Nothing in the records should differ when they are repeated. Restate them word for word.

Stored records:
Content starts

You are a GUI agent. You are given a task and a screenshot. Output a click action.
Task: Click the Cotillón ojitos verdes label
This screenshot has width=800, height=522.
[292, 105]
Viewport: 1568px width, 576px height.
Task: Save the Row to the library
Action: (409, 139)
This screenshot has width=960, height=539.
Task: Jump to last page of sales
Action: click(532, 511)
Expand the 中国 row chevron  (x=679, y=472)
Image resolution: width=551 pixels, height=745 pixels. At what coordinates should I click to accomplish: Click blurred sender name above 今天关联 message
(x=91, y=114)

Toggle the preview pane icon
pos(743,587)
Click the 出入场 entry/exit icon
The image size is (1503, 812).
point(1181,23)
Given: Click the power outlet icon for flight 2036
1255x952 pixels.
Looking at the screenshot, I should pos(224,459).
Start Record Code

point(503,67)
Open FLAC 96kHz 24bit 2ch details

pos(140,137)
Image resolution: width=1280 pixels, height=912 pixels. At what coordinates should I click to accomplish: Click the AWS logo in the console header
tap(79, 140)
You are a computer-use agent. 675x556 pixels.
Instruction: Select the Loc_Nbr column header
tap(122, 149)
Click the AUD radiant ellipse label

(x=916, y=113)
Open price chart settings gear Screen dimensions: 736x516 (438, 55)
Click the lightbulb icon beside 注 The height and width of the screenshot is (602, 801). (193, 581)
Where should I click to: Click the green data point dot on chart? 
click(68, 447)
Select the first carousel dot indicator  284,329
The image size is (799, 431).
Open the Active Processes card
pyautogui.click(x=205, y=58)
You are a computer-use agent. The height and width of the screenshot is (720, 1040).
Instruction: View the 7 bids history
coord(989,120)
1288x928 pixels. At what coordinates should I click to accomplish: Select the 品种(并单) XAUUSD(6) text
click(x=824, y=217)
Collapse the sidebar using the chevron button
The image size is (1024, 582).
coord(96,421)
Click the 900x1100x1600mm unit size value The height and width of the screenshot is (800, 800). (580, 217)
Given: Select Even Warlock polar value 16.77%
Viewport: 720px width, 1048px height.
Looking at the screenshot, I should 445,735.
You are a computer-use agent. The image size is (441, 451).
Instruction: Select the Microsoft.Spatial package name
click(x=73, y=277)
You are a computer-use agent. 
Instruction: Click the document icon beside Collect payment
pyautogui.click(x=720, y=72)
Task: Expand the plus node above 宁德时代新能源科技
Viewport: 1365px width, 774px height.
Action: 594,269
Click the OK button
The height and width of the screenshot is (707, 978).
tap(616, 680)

Content ends

- **RESPONSE TO THE EXERCISE**:
You are a GUI agent. You are given a task and a screenshot. Output a click action.
Task: Click the Cotillón ojitos verdes label
This screenshot has width=800, height=522.
[292, 105]
Viewport: 1568px width, 576px height.
Task: Save the Row to the library
Action: (409, 139)
This screenshot has width=960, height=539.
Task: Jump to last page of sales
Action: click(532, 511)
Expand the 中国 row chevron  (x=679, y=472)
Image resolution: width=551 pixels, height=745 pixels. At what coordinates should I click to accomplish: Click blurred sender name above 今天关联 message
(x=91, y=114)

Toggle the preview pane icon
pos(743,587)
Click the 出入场 entry/exit icon
The image size is (1503, 812).
point(1181,23)
Given: Click the power outlet icon for flight 2036
1255x952 pixels.
Looking at the screenshot, I should pos(224,459).
Start Record Code

point(503,67)
Open FLAC 96kHz 24bit 2ch details

pos(140,137)
Image resolution: width=1280 pixels, height=912 pixels. At what coordinates should I click to accomplish: Click the AWS logo in the console header
tap(79, 140)
You are a computer-use agent. 675x556 pixels.
Instruction: Select the Loc_Nbr column header
tap(122, 149)
Click the AUD radiant ellipse label

(x=916, y=113)
Open price chart settings gear Screen dimensions: 736x516 (438, 55)
Click the lightbulb icon beside 注 The height and width of the screenshot is (602, 801). (193, 581)
Where should I click to: Click the green data point dot on chart? 
click(68, 447)
Select the first carousel dot indicator  284,329
The image size is (799, 431).
Open the Active Processes card
pyautogui.click(x=205, y=58)
You are a computer-use agent. The height and width of the screenshot is (720, 1040).
Instruction: View the 7 bids history
coord(989,120)
1288x928 pixels. At what coordinates should I click to accomplish: Select the 品种(并单) XAUUSD(6) text
click(x=824, y=217)
Collapse the sidebar using the chevron button
The image size is (1024, 582).
coord(96,421)
Click the 900x1100x1600mm unit size value The height and width of the screenshot is (800, 800). (580, 217)
Given: Select Even Warlock polar value 16.77%
Viewport: 720px width, 1048px height.
Looking at the screenshot, I should 445,735.
You are a computer-use agent. The image size is (441, 451).
Instruction: Select the Microsoft.Spatial package name
click(x=73, y=277)
You are a computer-use agent. 
Instruction: Click the document icon beside Collect payment
pyautogui.click(x=720, y=72)
Task: Expand the plus node above 宁德时代新能源科技
Viewport: 1365px width, 774px height.
Action: 594,269
Click the OK button
The height and width of the screenshot is (707, 978).
tap(616, 680)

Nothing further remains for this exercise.